[Stored data]
+ + + + +
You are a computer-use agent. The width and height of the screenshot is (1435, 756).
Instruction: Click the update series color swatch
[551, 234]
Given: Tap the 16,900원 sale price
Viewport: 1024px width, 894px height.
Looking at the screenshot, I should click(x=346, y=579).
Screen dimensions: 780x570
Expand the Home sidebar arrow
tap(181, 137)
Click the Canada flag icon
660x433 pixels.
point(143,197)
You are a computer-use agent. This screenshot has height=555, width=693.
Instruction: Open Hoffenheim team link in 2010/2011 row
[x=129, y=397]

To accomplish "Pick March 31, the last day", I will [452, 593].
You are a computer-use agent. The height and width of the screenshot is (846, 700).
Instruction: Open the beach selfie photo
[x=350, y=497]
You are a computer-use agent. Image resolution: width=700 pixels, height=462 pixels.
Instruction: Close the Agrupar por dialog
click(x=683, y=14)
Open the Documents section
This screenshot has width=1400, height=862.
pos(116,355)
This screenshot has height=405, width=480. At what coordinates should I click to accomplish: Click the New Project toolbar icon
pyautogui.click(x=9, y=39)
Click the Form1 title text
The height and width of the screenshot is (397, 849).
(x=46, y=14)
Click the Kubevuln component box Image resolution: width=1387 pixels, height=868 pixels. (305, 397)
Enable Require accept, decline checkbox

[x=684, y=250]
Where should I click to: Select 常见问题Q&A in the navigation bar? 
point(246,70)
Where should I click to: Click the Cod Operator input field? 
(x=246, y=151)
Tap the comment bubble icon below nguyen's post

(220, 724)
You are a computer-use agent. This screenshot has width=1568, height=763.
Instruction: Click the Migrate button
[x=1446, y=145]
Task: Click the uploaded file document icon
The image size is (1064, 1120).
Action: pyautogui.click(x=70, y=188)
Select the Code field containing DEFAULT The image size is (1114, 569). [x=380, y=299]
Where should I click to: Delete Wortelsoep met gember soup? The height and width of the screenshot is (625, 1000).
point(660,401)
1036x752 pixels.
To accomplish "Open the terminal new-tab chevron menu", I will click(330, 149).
+ + + + +
** What you should do **
From the very first line of the data through the line with "Screen dimensions: 780x570" in it, please reproduce each line exactly and output nothing more.

** Response **
You are a computer-use agent. The width and height of the screenshot is (1435, 756).
Instruction: Click the update series color swatch
[551, 234]
Given: Tap the 16,900원 sale price
Viewport: 1024px width, 894px height.
Looking at the screenshot, I should click(x=346, y=579).
Screen dimensions: 780x570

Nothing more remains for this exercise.